If Cho were here today and chose not to seek treatment, how vulnerable would we be? Would the aggrieved student pose an even greater threat to our community? Were Cho eventually to be admitted back on the campus, who would be responsible for monitoring his behavior?
America has moved so far toward the individual as responsible agent that there is almost no provision for those who, at least for some period of their lives, are unable to act responsibly without assistance. It’s no wonder colleges are reluctant to take on this guardianship role; even parents of very troubled young people often find it an impossible task.
Those who suffer from mental illness and those who advocate for them have a legitimate concern that we could further stigmatize the condition if we summarily expel those we suspect are potentially dangerous or who simply seem “different,” out of fear that they could commit acts of violence. Threat-assessment teams have become the guardians of campus safety.
Having tried to respond to troubled students, I strongly believe we need teams like those to assist us with students in crisis. Yet everyone acknowledges how difficult it can be to determine whether a student is a potential threat. If we overreact, we are likely to cast aside many worthy students who are more than capable of succeeding in academe.
Not surprisingly, therefore, some of the most compassionate educators are reluctant to confront this issue. And that’s a shame. Locks on classroom doors, elaborate notification systems, and drills are crisis-response mechanisms rather than crisis-prevention strategies. Educators, support personnel, and parents have the best opportunity to intervene before a crisis occurs.
On every campus, department chairs, deans, provosts, vice presidents, and presidents should be meeting regularly with faculty, staff, and students in an effort to help us better respond to student bodies with needs more diverse and more pressing than in years past. The dialogue should be honest, student-centered, and inclusive. (For other recommendations, please see my essay “After Tucson: A Personal Assessment of Higher Education’s Response to Threats,” in The Chronicle.)
Greater safety cannot become a reality without open communication and honest dialogue. We have to break down some of the barriers that separate us: Academic programs must collaborate more frequently with the student-affairs office; administrators must work more closely with teaching faculty.

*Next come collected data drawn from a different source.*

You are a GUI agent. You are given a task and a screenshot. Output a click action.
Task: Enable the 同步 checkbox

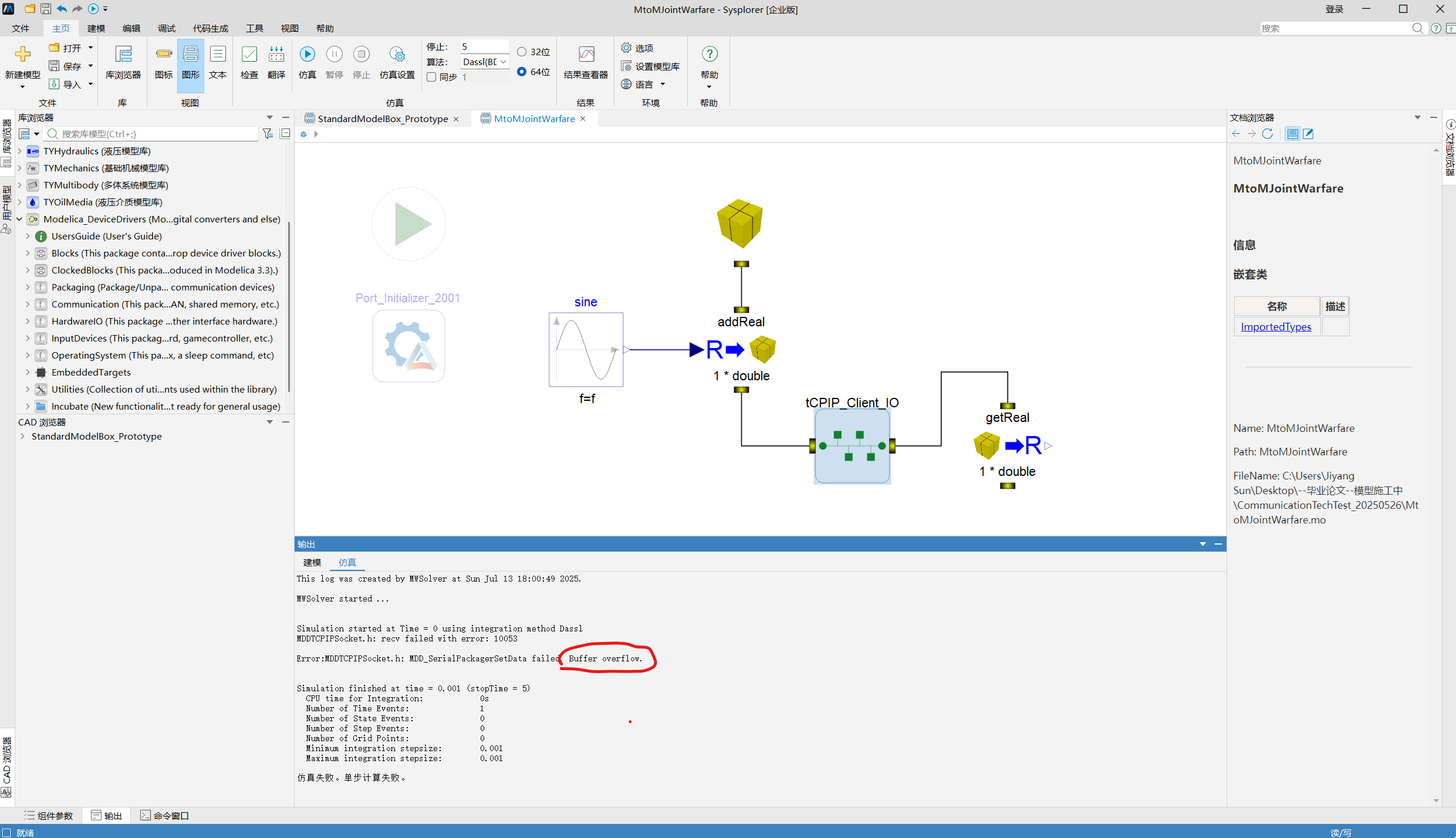[x=431, y=77]
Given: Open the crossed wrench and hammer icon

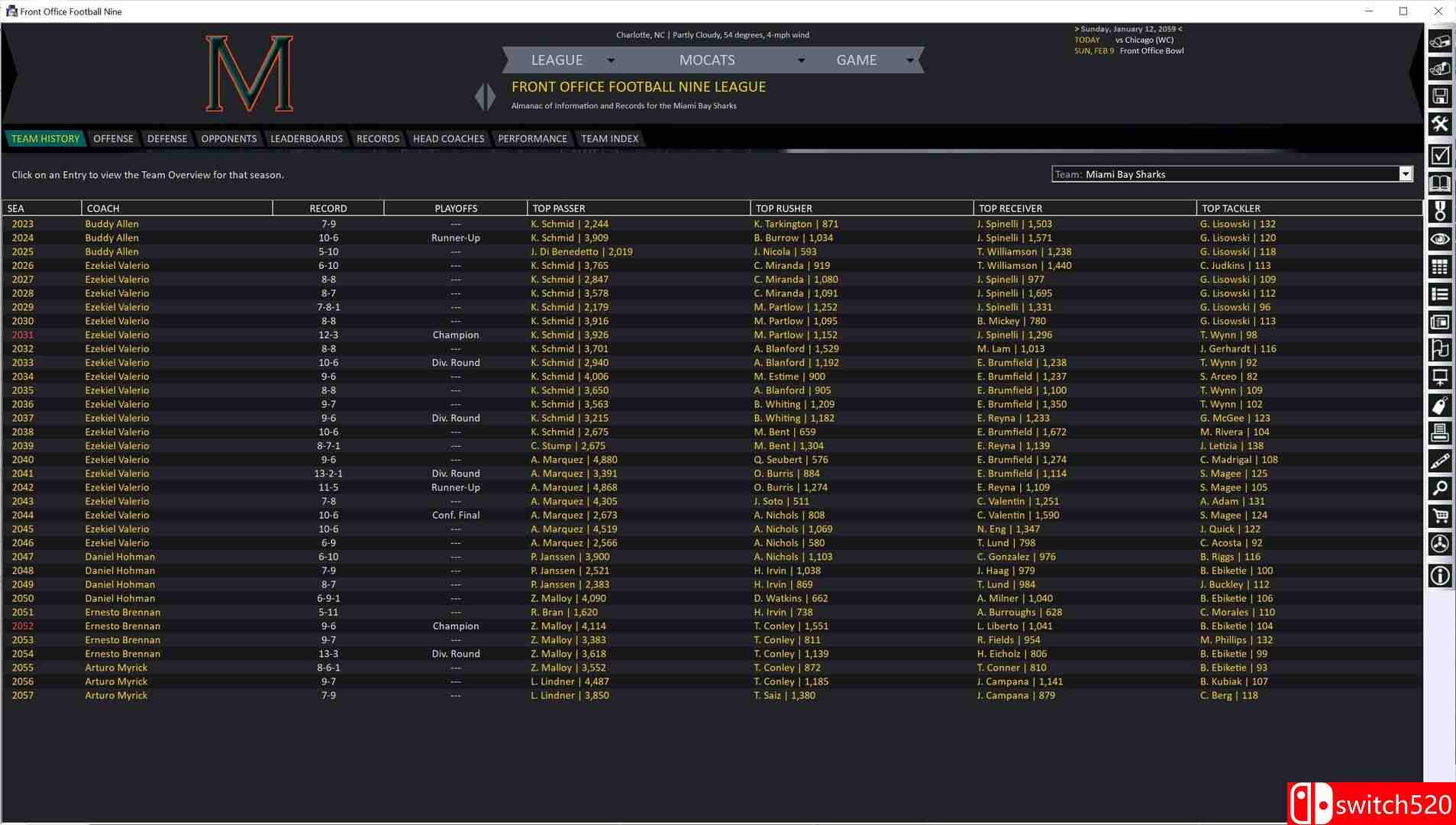Looking at the screenshot, I should point(1439,125).
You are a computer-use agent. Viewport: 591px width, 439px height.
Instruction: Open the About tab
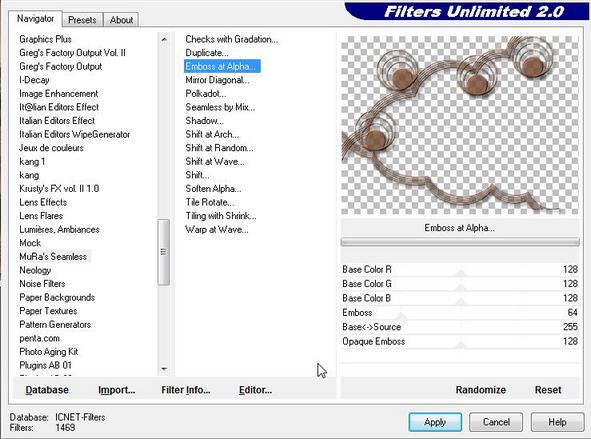(121, 20)
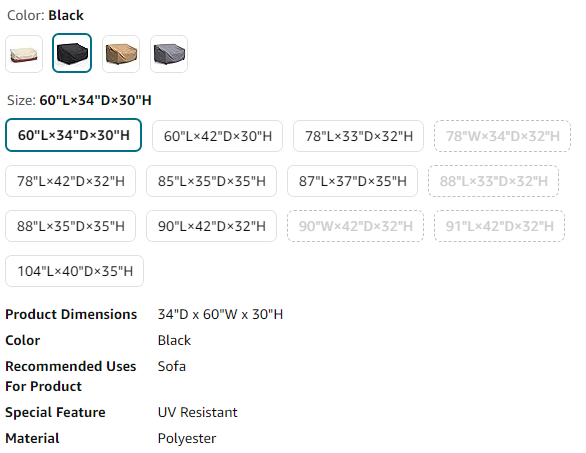Screen dimensions: 586x453
Task: Choose the black cover color swatch
Action: pyautogui.click(x=72, y=53)
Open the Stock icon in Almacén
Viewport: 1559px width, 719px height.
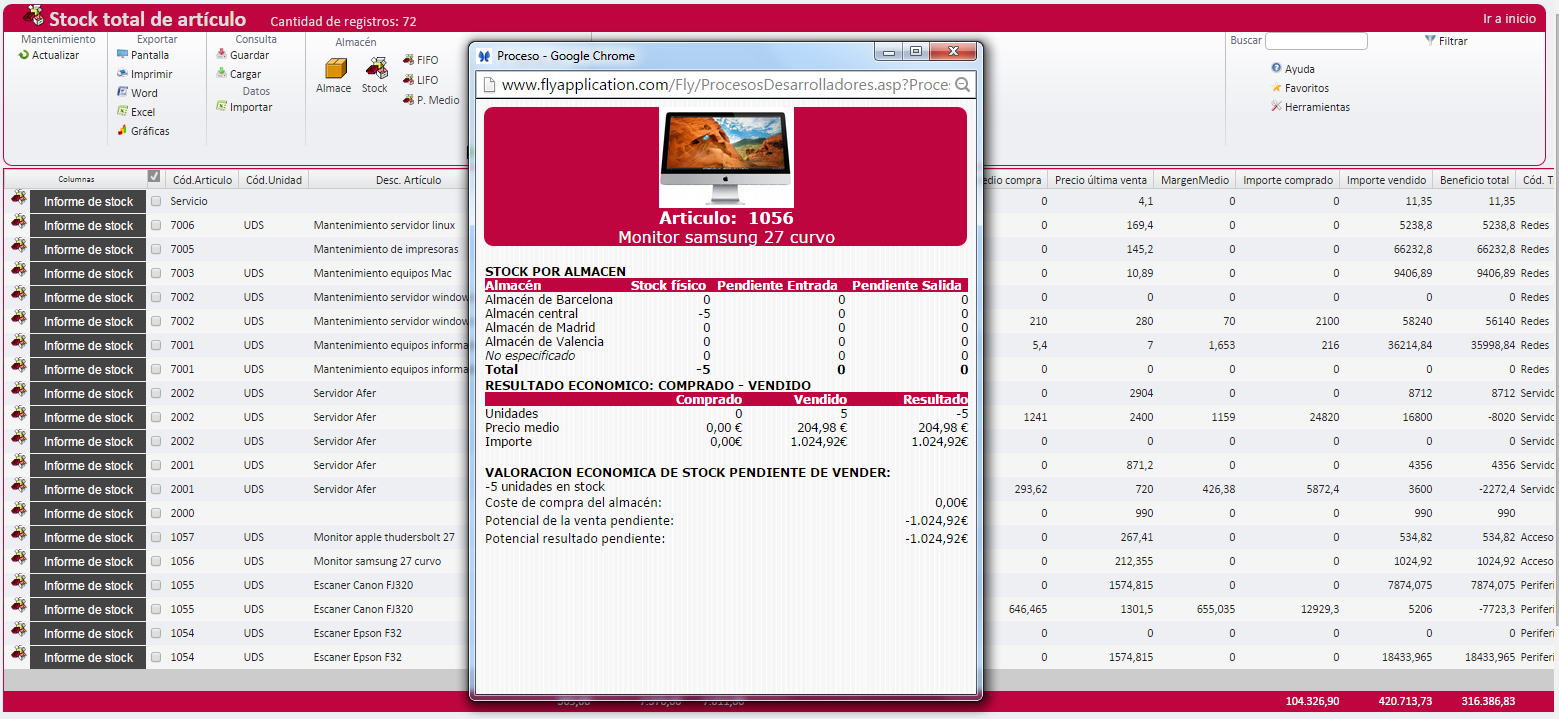pyautogui.click(x=375, y=69)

The excessive marketing of the educational experience has resulted in a system in which only certain kinds of official truths are countenanced. Parents usually don’t discover, for example, that, given the shockingly high rate of depression among young people, the resources being devoted to campus counseling services are inadequate, or that they don’t exist at all at some cash-strapped community colleges. Parents don’t learn that class size on some campuses has increased to such an extent that students can remain invisible and anonymous.
President Obama’s administration has put a high priority on education, but we are missing this opportunity to put into effect wide-reaching reforms. Not every student who is lost will be found. But more students are likely to be identified as being at risk if faculty are trained to respond more effectively, and support services are equipped to assist them.
We will never be able to prevent all school shootings. But sometimes—maybe days, maybe weeks, maybe years—before a student surrenders to despair or rage, he is in your office, asking you to read his work, speaking about the dreams he has that are filled not with blood but with hope, making you realize how desperately he needs help, and how morally obliged you are to try to get it for him.
Supported, empowered faculty can play a crucial role in prevention. Making sure we can do so more effectively is one of education’s greatest challenges. I hope, for the sake of all our students, that we decide we’re up to it.